The 2021 European Association of Urology (EAU) guidelines strongly recommend taking biopsies from both abnormal-looking urothelium and normal-looking mucosa (mapping biopsies from the trigone, bladder dome, right, left, anterior, and posterior bladder wall) when cytology is positive, in case of a history of high grade (G3) tumours, and for tumours with non-papillary appearance. Moreover, PDD-guided biopsies should be used if equipment is available. However, bladder biopsy using NBI during TURB is weakly recommended [15].
Some studies have examined the usefulness of combining PDD and NBI for the detection of flat lesions [16, 17]. However, no comparative studies exist between 5-ALA-PDD and NBI for the detection of urothelial carcinoma, including both protruded and flat lesions. The purpose of this study was to compare 5-ALA-PDD and NBI in terms of bladder cancer detection capability in the same patients.
Material and methods
Study cohort and design
This single-centre retrospective cohort study was approved by the institutional review board (IRB No. zn210416) and conformed to the provisions of the Declaration of Helsinki (as revised in Fortaleza, Brazil, October 2013). All patients were informed of the efficacy and adverse events associated with 5-ALA-PDD and NBI, and we obtained informed consent from all patients before the operation. A total of 141 patients with primary bladder cancer, who underwent 5-ALA-PDD and NBI-assisted TURBT between June 2018 and October 2020, were included in the study. Eighteen patients with random bladder biopsies, five patients with histology consistent with prostate cancer, squamous cell carcinoma, or renal cell carcinoma, and four patients with no observation records for either NBI or 5-ALA-PDD were excluded. Included in the analysis were 114 patients with 282 lesions. Figure 1 shows the flow diagram of the study.

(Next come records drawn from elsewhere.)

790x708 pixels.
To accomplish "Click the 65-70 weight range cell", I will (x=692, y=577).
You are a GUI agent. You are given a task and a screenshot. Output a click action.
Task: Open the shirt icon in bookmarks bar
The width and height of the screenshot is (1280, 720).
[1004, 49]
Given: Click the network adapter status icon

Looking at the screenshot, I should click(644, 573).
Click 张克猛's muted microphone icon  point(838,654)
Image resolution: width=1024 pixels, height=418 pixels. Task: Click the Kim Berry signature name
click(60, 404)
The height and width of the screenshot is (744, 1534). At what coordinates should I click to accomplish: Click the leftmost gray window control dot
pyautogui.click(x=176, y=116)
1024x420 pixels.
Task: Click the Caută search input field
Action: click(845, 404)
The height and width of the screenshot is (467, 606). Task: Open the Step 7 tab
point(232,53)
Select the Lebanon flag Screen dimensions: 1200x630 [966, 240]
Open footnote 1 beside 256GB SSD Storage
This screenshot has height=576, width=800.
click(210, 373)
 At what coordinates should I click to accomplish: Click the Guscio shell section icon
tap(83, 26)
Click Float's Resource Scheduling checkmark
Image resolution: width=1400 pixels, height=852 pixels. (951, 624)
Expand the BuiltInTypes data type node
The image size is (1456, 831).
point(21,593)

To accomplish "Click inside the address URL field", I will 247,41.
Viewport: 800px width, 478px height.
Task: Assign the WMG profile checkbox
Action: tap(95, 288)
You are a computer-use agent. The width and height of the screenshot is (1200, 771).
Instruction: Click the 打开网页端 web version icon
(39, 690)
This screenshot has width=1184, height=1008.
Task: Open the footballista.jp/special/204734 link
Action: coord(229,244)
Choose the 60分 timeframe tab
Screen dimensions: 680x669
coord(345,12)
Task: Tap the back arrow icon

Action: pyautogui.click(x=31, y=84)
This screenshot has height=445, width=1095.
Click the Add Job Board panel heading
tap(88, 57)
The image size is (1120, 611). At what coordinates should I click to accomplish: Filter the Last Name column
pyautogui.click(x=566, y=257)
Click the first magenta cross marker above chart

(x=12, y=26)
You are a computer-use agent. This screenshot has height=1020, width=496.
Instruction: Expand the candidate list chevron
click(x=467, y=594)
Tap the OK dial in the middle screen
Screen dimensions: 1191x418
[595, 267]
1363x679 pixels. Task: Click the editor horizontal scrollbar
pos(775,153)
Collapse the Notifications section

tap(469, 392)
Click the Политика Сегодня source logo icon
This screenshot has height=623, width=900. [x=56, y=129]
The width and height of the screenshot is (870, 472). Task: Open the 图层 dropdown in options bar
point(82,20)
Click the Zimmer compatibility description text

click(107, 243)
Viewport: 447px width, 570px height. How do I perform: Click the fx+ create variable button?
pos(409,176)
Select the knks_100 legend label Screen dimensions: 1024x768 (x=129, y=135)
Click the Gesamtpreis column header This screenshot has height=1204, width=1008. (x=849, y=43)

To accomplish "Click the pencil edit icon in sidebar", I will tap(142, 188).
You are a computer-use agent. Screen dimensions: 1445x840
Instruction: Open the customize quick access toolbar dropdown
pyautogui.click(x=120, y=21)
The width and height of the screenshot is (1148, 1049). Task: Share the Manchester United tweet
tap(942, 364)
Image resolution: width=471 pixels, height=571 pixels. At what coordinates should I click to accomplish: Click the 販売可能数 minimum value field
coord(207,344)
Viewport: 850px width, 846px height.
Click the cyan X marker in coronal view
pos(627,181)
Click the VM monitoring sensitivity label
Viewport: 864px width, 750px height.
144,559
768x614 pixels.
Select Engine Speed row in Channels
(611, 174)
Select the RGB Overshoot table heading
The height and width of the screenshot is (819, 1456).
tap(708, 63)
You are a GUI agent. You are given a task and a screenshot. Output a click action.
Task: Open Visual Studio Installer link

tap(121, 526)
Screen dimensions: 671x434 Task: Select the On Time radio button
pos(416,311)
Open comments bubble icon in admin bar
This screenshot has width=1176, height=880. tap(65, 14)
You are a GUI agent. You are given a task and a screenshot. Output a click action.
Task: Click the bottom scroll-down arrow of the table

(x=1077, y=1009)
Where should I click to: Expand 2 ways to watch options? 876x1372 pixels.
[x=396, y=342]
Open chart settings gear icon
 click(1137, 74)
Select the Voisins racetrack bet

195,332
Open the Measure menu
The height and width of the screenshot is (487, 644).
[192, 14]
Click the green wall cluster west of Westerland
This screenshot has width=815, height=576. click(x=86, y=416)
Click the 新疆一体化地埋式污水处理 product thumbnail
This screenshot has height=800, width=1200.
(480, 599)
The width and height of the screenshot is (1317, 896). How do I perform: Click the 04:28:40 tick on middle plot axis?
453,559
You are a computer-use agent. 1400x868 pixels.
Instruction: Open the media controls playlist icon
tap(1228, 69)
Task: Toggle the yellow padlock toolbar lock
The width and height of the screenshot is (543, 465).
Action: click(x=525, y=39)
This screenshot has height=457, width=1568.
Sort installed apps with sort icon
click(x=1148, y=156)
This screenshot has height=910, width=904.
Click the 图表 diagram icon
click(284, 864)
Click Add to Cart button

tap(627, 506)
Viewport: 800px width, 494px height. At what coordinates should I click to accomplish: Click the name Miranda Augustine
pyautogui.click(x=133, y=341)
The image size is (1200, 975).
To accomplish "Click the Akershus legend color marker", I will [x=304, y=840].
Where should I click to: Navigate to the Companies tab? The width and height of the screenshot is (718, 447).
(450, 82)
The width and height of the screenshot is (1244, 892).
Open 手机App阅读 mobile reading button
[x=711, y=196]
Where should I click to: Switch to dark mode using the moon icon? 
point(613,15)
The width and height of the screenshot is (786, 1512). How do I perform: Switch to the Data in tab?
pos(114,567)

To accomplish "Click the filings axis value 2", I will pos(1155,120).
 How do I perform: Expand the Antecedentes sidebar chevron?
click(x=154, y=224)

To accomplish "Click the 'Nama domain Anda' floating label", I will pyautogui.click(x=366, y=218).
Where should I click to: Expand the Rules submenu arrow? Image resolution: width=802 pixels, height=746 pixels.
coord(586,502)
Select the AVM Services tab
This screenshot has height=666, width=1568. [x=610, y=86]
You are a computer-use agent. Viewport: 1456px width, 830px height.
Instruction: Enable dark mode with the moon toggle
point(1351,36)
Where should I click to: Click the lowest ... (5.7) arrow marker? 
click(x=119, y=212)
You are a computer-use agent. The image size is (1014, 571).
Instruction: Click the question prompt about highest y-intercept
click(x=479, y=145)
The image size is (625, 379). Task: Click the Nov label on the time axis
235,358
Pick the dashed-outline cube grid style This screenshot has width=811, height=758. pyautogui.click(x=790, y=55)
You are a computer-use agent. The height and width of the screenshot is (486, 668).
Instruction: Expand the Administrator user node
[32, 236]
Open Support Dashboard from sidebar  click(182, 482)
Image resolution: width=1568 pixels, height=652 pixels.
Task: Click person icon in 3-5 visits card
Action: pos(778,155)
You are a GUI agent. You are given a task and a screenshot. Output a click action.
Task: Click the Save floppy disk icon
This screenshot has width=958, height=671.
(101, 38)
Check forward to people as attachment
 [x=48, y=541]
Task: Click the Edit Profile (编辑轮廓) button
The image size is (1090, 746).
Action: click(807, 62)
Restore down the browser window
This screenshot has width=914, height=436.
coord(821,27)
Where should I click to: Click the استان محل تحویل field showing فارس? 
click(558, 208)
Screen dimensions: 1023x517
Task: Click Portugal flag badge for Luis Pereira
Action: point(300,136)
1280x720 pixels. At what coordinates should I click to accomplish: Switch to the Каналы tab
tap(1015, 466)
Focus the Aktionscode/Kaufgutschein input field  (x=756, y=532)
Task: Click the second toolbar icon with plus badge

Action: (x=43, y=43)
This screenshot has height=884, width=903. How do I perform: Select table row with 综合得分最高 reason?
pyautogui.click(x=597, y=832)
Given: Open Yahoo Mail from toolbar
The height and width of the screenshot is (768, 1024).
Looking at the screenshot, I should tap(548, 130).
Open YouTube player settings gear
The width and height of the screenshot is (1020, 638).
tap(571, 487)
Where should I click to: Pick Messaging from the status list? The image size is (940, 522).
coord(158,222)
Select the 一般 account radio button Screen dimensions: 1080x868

We recorded the data on the surgeons' interpretation of the images prospectively, and analysed them retrospectively.
Surgical procedure
All patients were administered 20 mg/kg of 5-ALA 2 h before the start of surgery. In all cases, the positive and negative lesions were determined by two urologists. At the time of TURBT, the bladder was inspected with WL, 5-ALA-PDD, and NBI, and all lesions deemed positive by at least one modality were resected. WL was used first and was followed by either 5-ALA-PDD or NBI depending on the surgeon’s preference. We used AUTOCON® III 400 (KARL STORZ, Tuttlingen) for PDD and OES ELITE 30° optic tube Φ4 mm (Olympus, Tokyo) for NBI. Bladder inspection with each modality occurred consecutively. Figure 2 shows a typical view by each modality. After TURBT, 50 mg of epirubicin hydrochloride in 50 mL of saline solution was instilled into the bladder through a Foley catheter, which was clamped for 30 min. The patients were kept out of direct sunlight for 48 h after surgery. We reviewed the pathology results and the intraoperative detection frequencies of each modality, and, accordingly, determined the cancer detection rate and sensitivity for each modality. Grading was performed according to the 2016 World Health Organization classification.
Safety assessment
We noted the incidence of side effects common with 5-ALA, such as vomiting, liver damage, and hypotension. Grades were determined based on the Common Terminology Criteria for Adverse Events, version 6.
Statistical analysis
The extracted data from the prospective database included age, sex, body mass index, preoperative urine cytology, operation time, surgeon, anaesthetic method, pathological examination, length of hospital stay, readmission, in-hospital complications, and Clavien-Dindo grade [18]. We calculated and compared the sensitivity, specificity, positive predictive value, and negative predictive value for each lesion. Significant differences between the two groups were assessed based on McNemar's odds ratio using standard analysis software (BellCurve for Excel; Social Survey Research Information Co., Ltd.). All statistical tests were two-tailed, with p < 0.05 indicating statistical significance.
Results
In total, 282 lesions from 114 patients were included in the study, and all of them were available for data analysis. A total of 24 patients were observed with PDD first followed by NBI, and 90 patients were observed with NBI first followed by PDD. Table 1 shows the patients’ characteristics. The specimens’ histology is presented in Table 2. Urothelial carcinoma (UC) was diagnosed in 202 specimens, whereas the remaining 80 were benign. Of the benign specimens, 3 were consistent with dysplasia, 13 with papilloma, and the rest were normal tissues. Table 3 shows the sensitivity of each modality for the detection of UC and the specificity for benign lesions. As shown, 5-ALA-PDD had a higher overall sensitivity than NBI (89.6% vs. 76.2%, p < 0.001). It also was more sensitive than NBI for CIS lesions (94.6% vs. 54.1%, p < 0.001). We were able to detect 100% of the CIS lesions with combined WL + PDD (WP), thus increasing the rate of detection by 35.1% compared with that of WL alone.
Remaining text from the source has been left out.